A decolonised curriculum must place South Africa and Africa in the centre of teaching, learning and research and incorporate the epistemic perspectives, knowledge and thinking from the African continent and the Global South and place them on an equal footing with the currently hegemonic Eurocentric canon.
Through decolonised curriculum, we must address the past and current structural domination and oppression in South Africa, Africa and the world — and develop the skills needed to overcome these in the future.
As former president Kgalema Motlanthe points out, we need to “reconstruct the African story based on its past, in a manner that does not seek to engage in a feel-good, nationalist historiography but challenges the prevailing climate of falsehoods, distortions and outright lies about our continent generally and black Africans in particular”.
Where to find academics and administrators capable of addressing deep-rooted epistemic violence and injustices at universities? Notwithstanding the newfound commitment to decolonisation of education frequently proclaimed by South African universities, many in the academia don’t even understand what decolonisation entails.
When it comes to knowledge about Africa, most of South Africa’s white academics are intellectually and academically completely out of touch. They have very little to contribute to the decolonisation project because they still believe that the Western knowledge systems constitute the only basis for higher forms of thinking.
Although the epistemological transformation and decolonisation depend on significant transformation in academia, this does not necessarily guarantee fundamental change. The leadership change at many universities — from white to black, Indian or coloured vice-chancellors, their deputies or deans — hasn’t so far led to significant changes when it comes to dismantling Eurocentrism and epistemic violence.

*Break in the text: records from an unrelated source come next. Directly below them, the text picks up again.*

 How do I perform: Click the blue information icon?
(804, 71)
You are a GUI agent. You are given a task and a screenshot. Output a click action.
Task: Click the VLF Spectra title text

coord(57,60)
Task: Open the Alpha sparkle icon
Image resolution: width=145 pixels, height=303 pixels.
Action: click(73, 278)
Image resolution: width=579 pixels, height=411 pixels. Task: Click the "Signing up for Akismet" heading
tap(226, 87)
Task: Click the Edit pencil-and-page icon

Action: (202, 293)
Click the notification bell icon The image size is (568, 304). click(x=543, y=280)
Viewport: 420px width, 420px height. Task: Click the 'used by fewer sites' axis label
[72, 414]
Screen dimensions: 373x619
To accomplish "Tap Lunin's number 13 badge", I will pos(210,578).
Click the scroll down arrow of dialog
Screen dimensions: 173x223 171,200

What South Africa needs are academics and administrators with a decolonial stance. The challenge is that they are a minority at universities. Many in academia come from the old system that worked hard to maintain apartheid and white domination; some have enjoyed white privilege while claiming to be against apartheid or, in the case of many black academics and administrators, were indoctrinated during apartheid.
Higher education will not be decolonised overnight, as the students are demanding. This will be a long and arduous struggle, possibly requiring new generations of academics and administrators — who were not part of the old oppressive system and who are representative of the country’s demographics — to reach senior positions at universities.

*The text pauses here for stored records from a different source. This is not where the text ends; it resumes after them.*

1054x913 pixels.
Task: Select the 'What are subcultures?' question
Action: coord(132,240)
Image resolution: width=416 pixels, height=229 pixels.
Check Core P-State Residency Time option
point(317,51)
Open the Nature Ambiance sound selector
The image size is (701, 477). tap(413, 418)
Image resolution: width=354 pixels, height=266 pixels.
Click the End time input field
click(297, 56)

Not all is lost, however. Even though the opposition to change is entrenched in university structures and will not easily allow the breaking down of power, influence and decision-making, the struggle to decolonise universities must go on.
The debates about decolonisation make many at universities uncomfortable. This is necessary because change will not happen if people are comfortable with the status quo.
Social and structural change seldom happens without activism, advocacy, dissent, disruption and protest. The powerful and influential don’t give in because it is the right thing to do; they only act when they are compelled to do so by social movements and masses.
Progressive academics and lecturers must take the lead and not wait until the institutional cultures and environments transform. They need to decolonise their own curriculum and democratise the learning space in which they operate.
Writer Sisonke Msimang says that “radical departures from the status quo are never easy. They are always simultaneously symbolic and visceral. But they open up new possibilities for questioning what was once unquestioned and unquestionable.”
This is exactly what the higher education system needs today.